In this ritualized form of expression, dancers have an intention for the night, such as “family healing,” “opening to love,” or “relief for my aching back.” Participants hope and trust that the dance will help them awaken a source of healing, perspective, and wisdom related to their intention. The music is loud techno and world-electronic music with a heavy and steady beat. Classic performers in this genre include Professor Trance, Gabrielle Roth and the Mirrors, Deep Forest, Brainscapes, and Trans Global Underground. But Alix says that for millennia, the background music for dancing ceremonies focused upon various organic materials, especially the ceaseless, driving beat of the drum.

“Trance music does not come from a single location,” according to Alix, “but is more of a cross-cultural phenomenon. Every continent on this planet has their unique forms of trance music.

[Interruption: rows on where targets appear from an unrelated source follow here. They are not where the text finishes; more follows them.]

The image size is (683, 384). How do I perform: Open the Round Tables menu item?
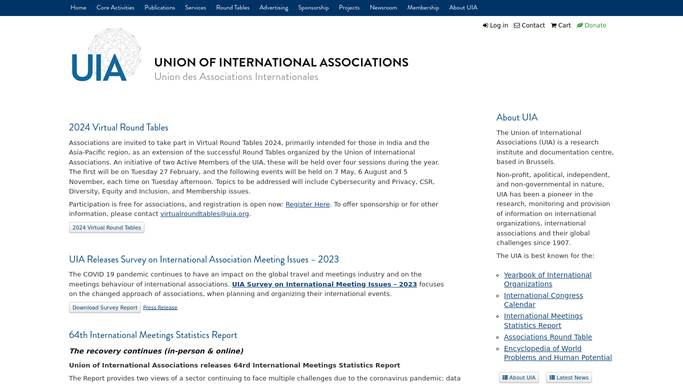233,8
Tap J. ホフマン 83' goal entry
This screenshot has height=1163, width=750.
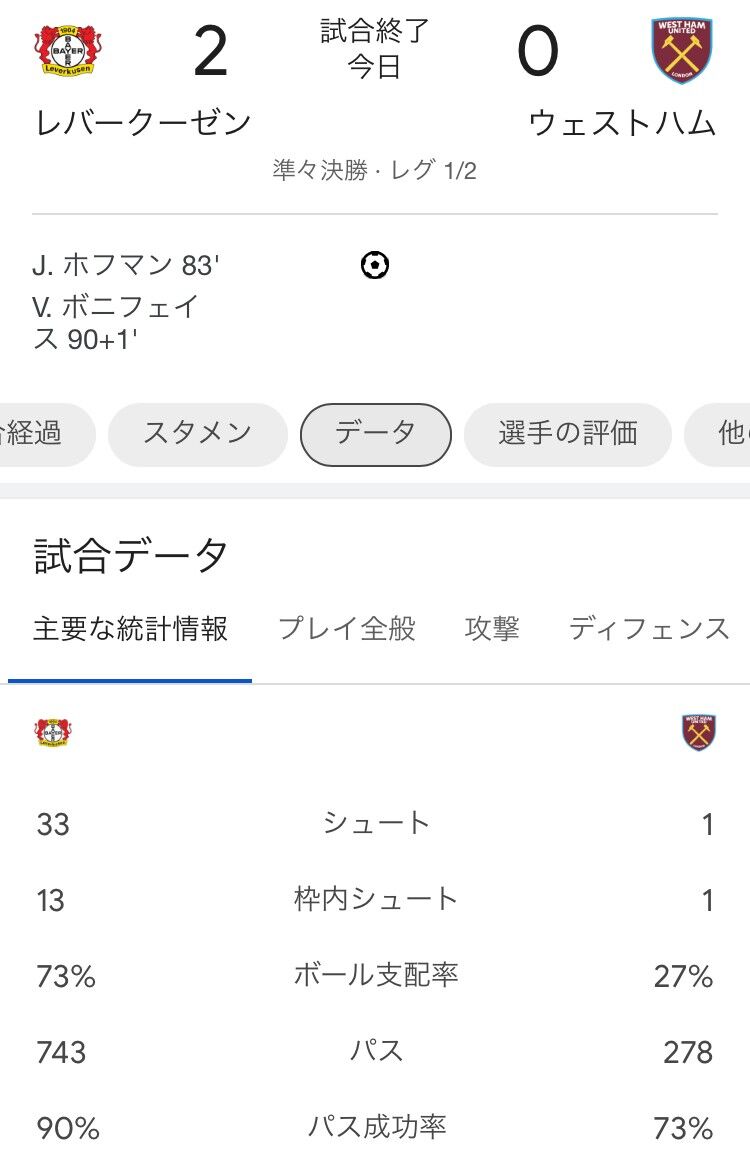tap(126, 265)
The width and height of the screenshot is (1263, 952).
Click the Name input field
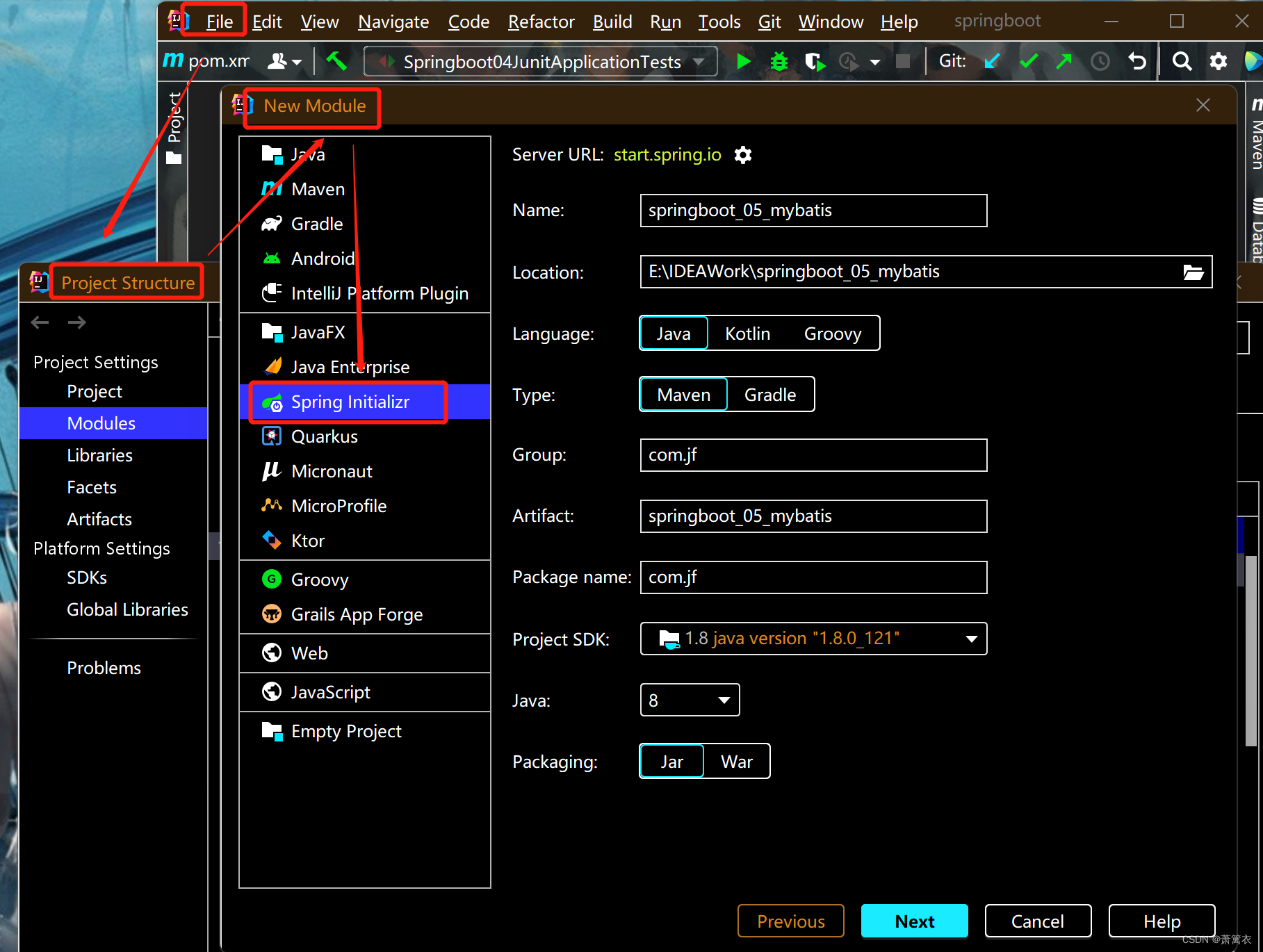(x=813, y=211)
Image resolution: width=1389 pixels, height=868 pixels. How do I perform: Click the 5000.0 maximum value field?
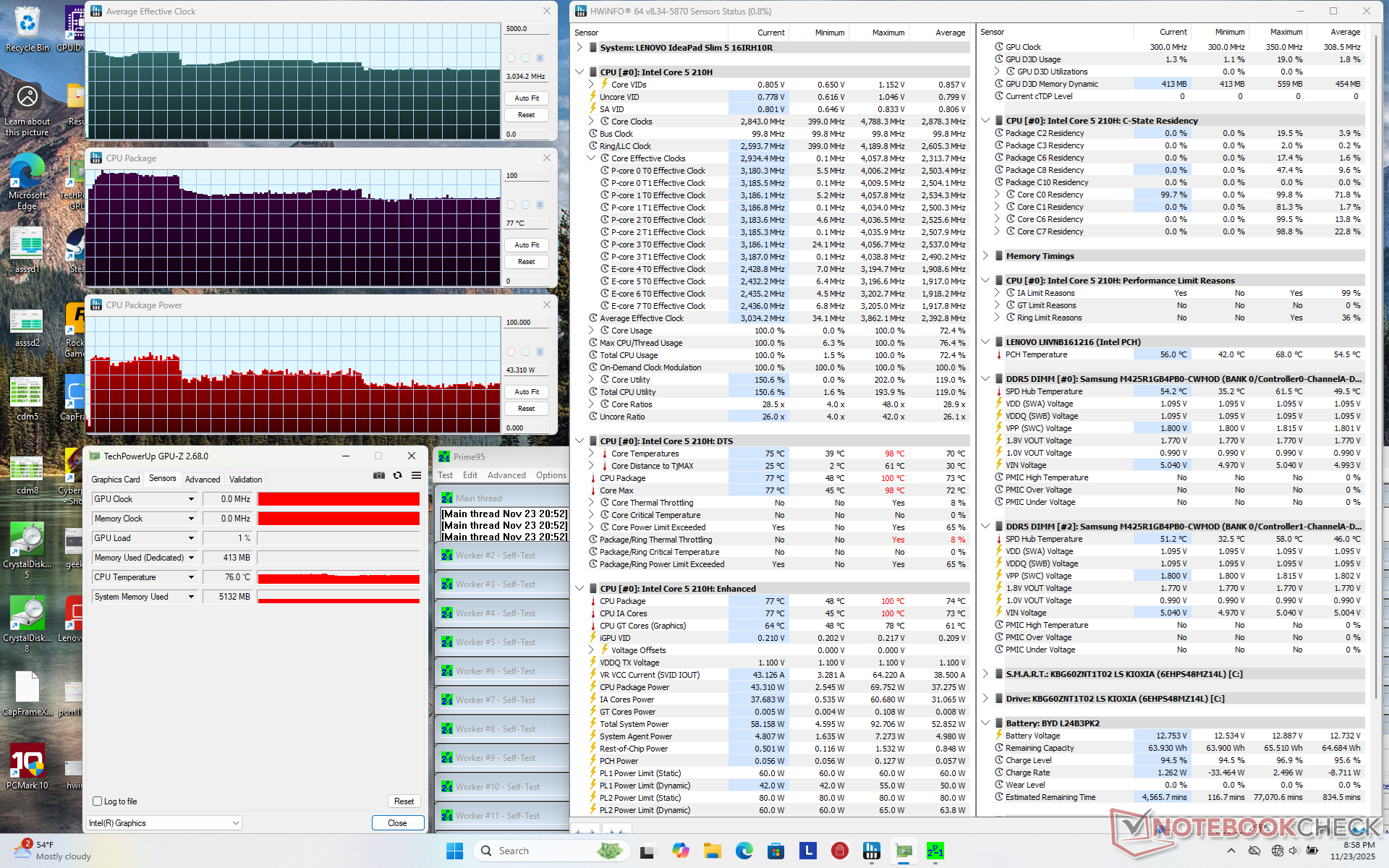click(x=525, y=29)
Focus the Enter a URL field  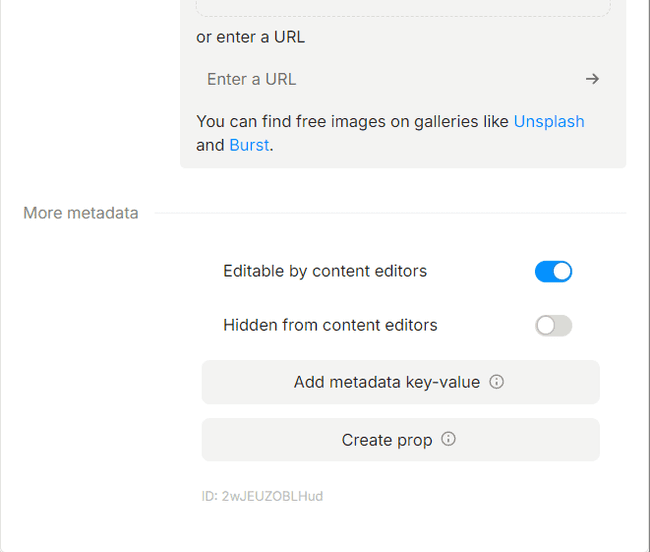pos(390,79)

Currently trance music takes on many forms, from early indigenous (organic) sounds derived from using ‘natural’ instruments such as wood and animal skins used to make drums, to contemporary (electronic) sounds generated with computer technology.”

The effect of dancing to music with heavy, driving beat is magnified by doing the “breath of fire” exercise, which is similar to meditative pranayama practices found in several traditions of Indian yoga. This technique consists of inhaling and exhaling loudly and rapidly for several minutes. The rapid breathing helps the dancer leave her ordinary consciousness and thought stream in order to enter the more fluid unknown territory of the body and the inner life.

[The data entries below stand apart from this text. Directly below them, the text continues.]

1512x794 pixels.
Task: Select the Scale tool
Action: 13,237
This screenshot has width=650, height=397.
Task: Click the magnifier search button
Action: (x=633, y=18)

Trance dance is a form of moving meditation that can lead to deep experiences of peace and even altered states of consciousness. While sitting meditation is of great psychological and spiritual value, the trance dance modality might be more accessible for the restless, rapid American mindset. Paradoxically, allowing the body to shake and move as it will can lead to profound states of inner stillness and relaxation. States of deep, trance absorption can provide remarkable insight into one’s emotional concerns as well as a tremendous sense of physical and psychological rejuvenation.

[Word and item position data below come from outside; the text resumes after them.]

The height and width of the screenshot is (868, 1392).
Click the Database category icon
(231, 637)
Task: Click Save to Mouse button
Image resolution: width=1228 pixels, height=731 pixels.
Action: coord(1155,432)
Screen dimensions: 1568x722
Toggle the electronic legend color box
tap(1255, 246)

And what may seem odd to the 21st century American might be considered normal to her ancestor. In his book Shaman’s Body, Jungian psychologist Arnold Mindell points out that shamans around the world believe that we can only activate our deepest powers of intuition and healing by becoming aware of the most subtle sensations and fantasies connected with our bodies. Not surprisingly, American culture is focused on the external and very few people are encouraged to connect with their inner flow of bodily fantasies and sensations. Most Americans will do almost anything but feel and move with what is inside of them.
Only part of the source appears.